» **The request**
Rewrite the stretch from the line containing "What do you" through the line containing "center [305, 114].", substituting "image" for "screenshot" and keeping everything else the same. Omit the pictures from your answer.

» **Available records**
◆ ◆ ◆ ◆ ◆

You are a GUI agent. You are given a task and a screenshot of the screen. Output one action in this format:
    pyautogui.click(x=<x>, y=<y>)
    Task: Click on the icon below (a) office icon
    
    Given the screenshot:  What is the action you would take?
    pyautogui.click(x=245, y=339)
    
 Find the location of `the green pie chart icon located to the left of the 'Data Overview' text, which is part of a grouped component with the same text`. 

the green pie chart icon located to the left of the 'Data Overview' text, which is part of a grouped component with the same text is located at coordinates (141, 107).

◆ ◆ ◆ ◆ ◆

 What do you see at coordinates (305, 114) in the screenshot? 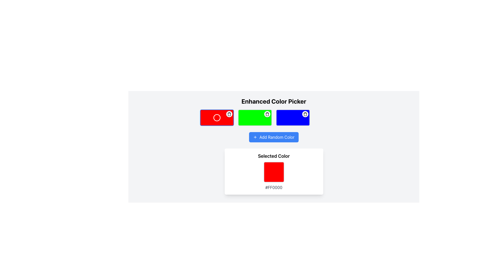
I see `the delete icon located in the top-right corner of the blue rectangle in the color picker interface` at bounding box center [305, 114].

◆ ◆ ◆ ◆ ◆

» **Correct answer**
 What do you see at coordinates (305, 114) in the image? 
I see `the delete icon located in the top-right corner of the blue rectangle in the color picker interface` at bounding box center [305, 114].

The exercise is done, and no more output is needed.